This year I will read all of the books in the Chronicles of Narnia series– five of them, and will complete a goal on my 2014 Manifesto. So curl up with a cup of hot coffee, your fuzzy socks, and a blazing fire, and let’s get reading.
Narnia… where you must say good-bye… and where the adventure begins again. The Unicorn says that humans are brought to Narnia when Narnia is stirred and upset. And Narnia is in trouble now: A false Aslan roams the land. Narnia’s only hope is that Eustace and Jill, old friends to Narnia, will be able to find the true Aslan and restore peace to the land. Their task is a difficult one because, as the Centaur says, “The stars never lie, but Men and Beasts do.” Who is the real Aslan and who is the impostor?

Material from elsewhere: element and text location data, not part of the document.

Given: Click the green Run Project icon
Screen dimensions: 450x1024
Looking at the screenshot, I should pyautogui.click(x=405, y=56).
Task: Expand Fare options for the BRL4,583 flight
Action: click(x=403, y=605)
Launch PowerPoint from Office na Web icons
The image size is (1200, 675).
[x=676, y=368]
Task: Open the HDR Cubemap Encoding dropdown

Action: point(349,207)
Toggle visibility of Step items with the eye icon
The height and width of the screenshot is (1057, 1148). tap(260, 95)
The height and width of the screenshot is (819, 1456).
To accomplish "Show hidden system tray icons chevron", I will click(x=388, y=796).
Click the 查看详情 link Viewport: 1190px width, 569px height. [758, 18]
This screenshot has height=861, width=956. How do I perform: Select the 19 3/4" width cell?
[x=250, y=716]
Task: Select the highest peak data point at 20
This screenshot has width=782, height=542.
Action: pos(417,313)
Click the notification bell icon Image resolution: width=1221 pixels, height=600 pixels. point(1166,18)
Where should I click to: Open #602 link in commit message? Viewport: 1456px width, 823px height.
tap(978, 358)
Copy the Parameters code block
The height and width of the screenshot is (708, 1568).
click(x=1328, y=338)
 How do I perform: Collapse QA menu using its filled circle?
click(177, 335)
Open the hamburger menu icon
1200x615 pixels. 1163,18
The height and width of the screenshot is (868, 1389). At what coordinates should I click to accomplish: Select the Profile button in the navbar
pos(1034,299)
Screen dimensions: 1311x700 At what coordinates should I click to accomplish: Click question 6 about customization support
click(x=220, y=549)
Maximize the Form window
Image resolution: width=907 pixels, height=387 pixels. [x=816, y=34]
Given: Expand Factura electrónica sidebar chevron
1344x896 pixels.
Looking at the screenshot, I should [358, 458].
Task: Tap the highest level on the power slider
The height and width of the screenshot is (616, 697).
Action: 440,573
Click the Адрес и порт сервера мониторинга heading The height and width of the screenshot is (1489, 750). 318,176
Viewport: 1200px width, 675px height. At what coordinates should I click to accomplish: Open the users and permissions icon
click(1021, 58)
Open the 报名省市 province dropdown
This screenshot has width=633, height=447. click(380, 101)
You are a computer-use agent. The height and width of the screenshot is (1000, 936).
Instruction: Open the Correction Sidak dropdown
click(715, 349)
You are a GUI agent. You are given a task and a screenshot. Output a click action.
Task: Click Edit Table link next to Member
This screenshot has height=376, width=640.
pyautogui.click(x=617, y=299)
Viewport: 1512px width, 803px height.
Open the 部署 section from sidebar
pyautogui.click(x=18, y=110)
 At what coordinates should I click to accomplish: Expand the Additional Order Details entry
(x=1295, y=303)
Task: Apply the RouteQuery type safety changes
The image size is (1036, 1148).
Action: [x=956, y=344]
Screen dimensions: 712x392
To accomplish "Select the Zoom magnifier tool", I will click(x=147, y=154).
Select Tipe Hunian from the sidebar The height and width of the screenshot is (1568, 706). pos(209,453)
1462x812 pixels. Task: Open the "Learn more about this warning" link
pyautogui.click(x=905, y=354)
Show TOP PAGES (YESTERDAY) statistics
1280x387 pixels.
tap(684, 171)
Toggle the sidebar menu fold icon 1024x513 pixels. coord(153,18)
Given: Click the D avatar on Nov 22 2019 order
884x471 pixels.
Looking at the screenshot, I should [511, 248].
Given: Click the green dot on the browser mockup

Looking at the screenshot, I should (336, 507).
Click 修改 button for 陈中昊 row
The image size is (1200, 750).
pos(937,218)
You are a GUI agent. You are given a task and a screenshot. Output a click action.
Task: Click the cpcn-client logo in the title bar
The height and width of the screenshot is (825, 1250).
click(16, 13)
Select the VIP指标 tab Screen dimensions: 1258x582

That’s only the beginning. As the aptly named title suggests, this last book in The Chronicles of Narnia series is the end of the old Narnia- and the beginning of the new Narnia. In the beginning of the book, the ape named Shift persuades his gullible ‘friend’ the donkey named Puzzle into dressing up as Aslan and pretending to be him. In this masquerade he is able to gather a large following and to enslave many of the Narnians. They are destroying Narnia and the last King of Narnia, King Tirian and his friend the unicorn Jewel try to stop them. Events lead to Eustace and Jill being called back from England- and we get a glimpse of Peter, Edmund, Lucy and even Digory and Polly. Edmund and Jill help King Tirian in his quest to expose the plot against the real Aslan which culminates in the last battle.
This book mirrors the story of Revelation in the Bible. We see the climactic ending of the Antichrist’s (the ape’s) reign of terror and Jesus’ (Aslan’s) triumphant return to establish His worldwide kingdom. The main characters mentioned above get to see old friends in the new Narnia, and will live there with Aslan for eternity. Perhaps the most powerful of lines comes at the very end of the book: “And for us this is the end of all the stories, and we can most truly say that they all lived happily ever after. But for them it was only the beginning of the real story. All their life in this world and all their adventures in Narnia had only been the cover and the title page: now at last they were beginning Chapter One of the Great Story which no one on earth has read: which goes on forever: in which every chapter is better than the one before.”
‘The Narnia series has a timeless quality, due in no small measure to C.S. Lewis’ unstinting willingness to use his stories as vehicles for Christian theology. Their power to uplift as well as to entertain, unrivaled in children’s literature, make them genuinely worthy of inclusion in the home library of any Christian.’ I have genuinely enjoyed reading each of these books. I recommend every one of them- read in order of course. 😉 I’m very thankful that C.S. Lewis has other bodies of work that I can now read!